Wednesday, September 19, 2007

Launder My Karma

For last night's Tae Kwon Do class, we reviewed self defense moves and did power kicking. I've been going to class for nine months and have basically viewed the entire shebang as a health/exercise past-time. Last night, one of the instructors forced me to reconsider my approach. He talked about how we need to rewire our brains into thinking of our bodies as weapons. With that mentality, we'd have a lot more power in our kicks and punches.

When I do kick or punch drills, I focus on technique and am basically emotionally detached from what my body is doing. Maybe that's why I keep getting feedback from instructors about, "More power, Anna."

If I want to rewire my body into being a weapon, to give myself more power, I'll have to tap into the whole fight/flight adrenaline response. Since I have a pretty damn good memory, that is very easy for me. But it's going to be very tough emotionally.

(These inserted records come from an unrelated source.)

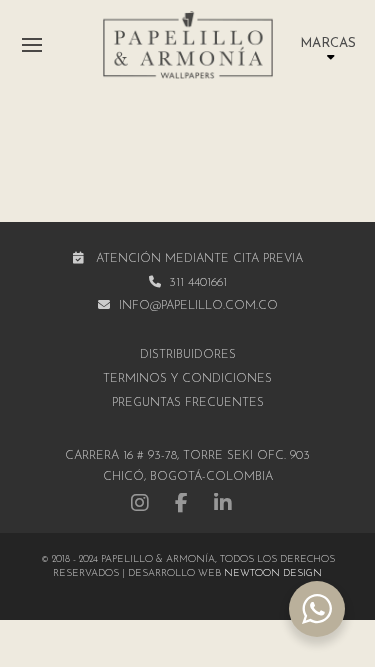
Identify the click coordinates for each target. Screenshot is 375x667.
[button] (32, 45)
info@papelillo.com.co (198, 306)
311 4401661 (198, 283)
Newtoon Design (273, 573)
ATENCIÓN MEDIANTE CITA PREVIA (199, 259)
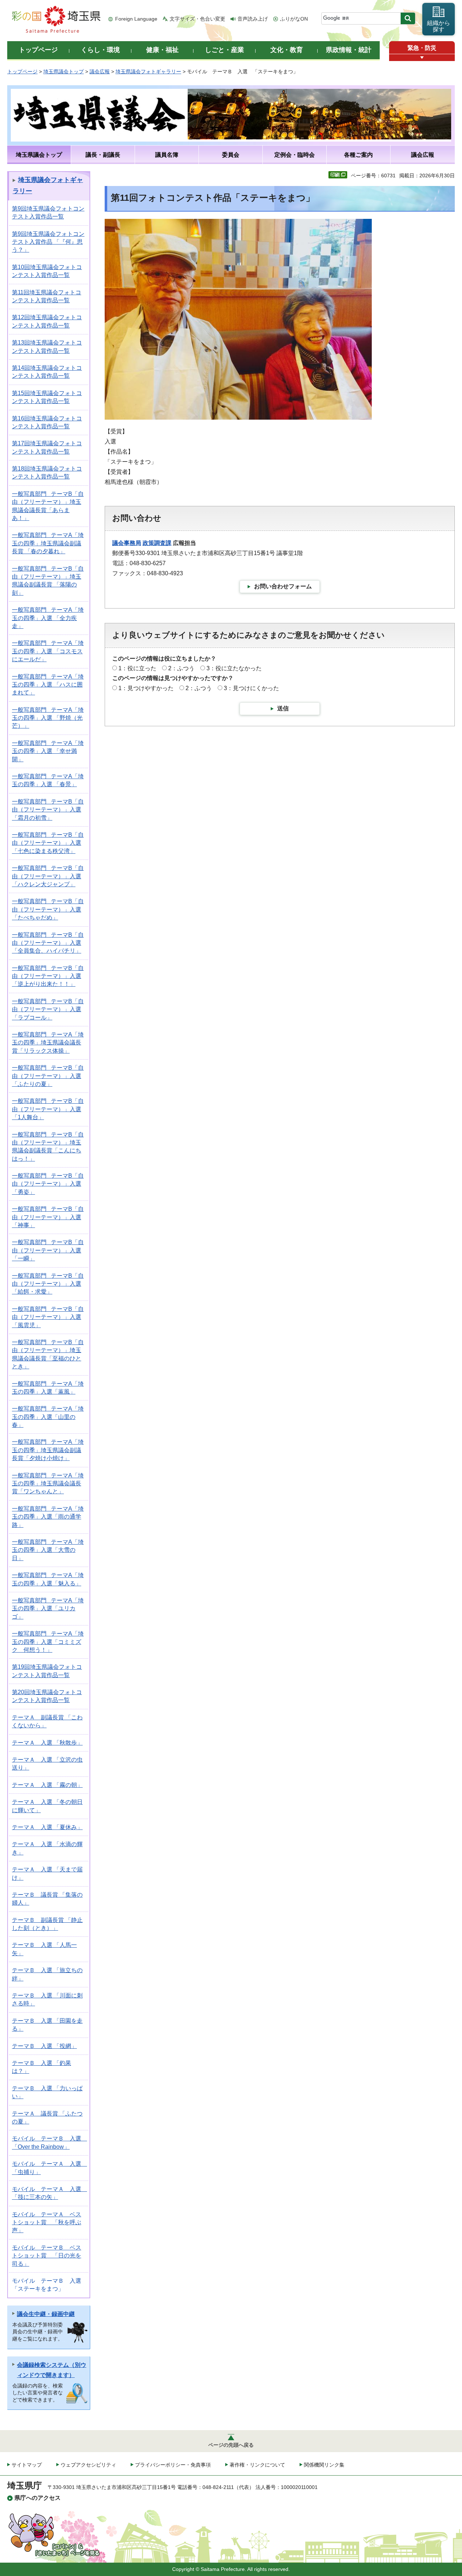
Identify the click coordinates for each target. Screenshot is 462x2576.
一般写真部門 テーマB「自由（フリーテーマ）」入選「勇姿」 (48, 1184)
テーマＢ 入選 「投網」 (44, 2046)
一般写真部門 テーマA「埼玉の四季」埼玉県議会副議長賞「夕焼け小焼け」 (48, 1450)
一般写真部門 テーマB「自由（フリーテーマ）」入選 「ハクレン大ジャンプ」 (48, 876)
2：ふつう (181, 668)
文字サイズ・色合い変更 (197, 19)
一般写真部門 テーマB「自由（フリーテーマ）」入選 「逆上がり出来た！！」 (48, 976)
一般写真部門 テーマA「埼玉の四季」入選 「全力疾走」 (48, 618)
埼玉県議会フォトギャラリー (148, 71)
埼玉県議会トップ (63, 71)
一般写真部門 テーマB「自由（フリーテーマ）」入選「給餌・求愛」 (48, 1284)
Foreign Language (136, 19)
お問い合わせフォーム (283, 586)
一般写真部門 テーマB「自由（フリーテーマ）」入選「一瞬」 (48, 1250)
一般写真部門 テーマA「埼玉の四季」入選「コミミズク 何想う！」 (48, 1642)
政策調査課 (157, 543)
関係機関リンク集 (324, 2465)
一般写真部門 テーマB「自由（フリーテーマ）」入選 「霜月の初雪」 (48, 809)
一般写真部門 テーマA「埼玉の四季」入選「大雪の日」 (48, 1550)
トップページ (22, 71)
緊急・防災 (421, 48)
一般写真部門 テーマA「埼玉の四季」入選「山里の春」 (48, 1417)
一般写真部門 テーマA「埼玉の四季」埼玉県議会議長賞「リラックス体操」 (48, 1042)
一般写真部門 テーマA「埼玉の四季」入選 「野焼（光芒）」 (48, 718)
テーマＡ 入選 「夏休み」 (47, 1827)
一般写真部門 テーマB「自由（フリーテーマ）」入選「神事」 (48, 1217)
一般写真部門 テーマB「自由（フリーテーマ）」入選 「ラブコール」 (48, 1009)
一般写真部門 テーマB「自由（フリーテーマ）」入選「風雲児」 (48, 1317)
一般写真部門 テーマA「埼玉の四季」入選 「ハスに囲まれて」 (48, 685)
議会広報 (100, 71)
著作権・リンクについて (257, 2465)
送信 (283, 708)
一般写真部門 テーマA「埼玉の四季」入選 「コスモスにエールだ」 (48, 651)
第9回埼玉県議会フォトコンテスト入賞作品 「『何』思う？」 (48, 242)
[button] (422, 57)
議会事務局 (126, 543)
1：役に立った (137, 668)
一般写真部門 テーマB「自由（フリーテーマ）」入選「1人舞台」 (48, 1109)
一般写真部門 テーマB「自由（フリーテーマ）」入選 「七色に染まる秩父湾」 (48, 843)
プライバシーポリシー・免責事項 (173, 2465)
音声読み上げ (252, 19)
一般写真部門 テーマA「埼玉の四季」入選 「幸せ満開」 (48, 751)
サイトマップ (27, 2465)
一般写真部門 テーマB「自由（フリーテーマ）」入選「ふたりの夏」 (48, 1076)
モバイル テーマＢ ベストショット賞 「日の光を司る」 (46, 2255)
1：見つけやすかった (146, 688)
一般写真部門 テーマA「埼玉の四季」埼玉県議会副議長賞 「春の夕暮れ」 (48, 543)
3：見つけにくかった (251, 688)
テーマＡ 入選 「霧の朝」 (47, 1785)
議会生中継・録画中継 (46, 2314)
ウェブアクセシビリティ (88, 2465)
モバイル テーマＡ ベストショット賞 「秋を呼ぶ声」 (46, 2222)
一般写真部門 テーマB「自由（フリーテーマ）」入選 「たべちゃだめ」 (48, 909)
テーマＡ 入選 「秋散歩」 (47, 1743)
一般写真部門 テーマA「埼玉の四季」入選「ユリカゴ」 (48, 1608)
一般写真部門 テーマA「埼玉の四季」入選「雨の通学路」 (48, 1517)
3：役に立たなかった (234, 668)
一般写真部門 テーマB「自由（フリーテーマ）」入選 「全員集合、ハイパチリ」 (48, 943)
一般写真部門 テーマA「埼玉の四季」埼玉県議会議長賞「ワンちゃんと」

I've been so stupid about the whole Tae Kwon Do thing. Yes of course there's a fitness component and there's also a defense part which implies that I might be in a vulnerable position someday. I have spent my adult life convinced that I will never allow anyone to hit me. Tae Kwon Do is opening up the "If they do, I can..." aspect. That completely petrifies me. I didn't fight back when I was kid. I froze.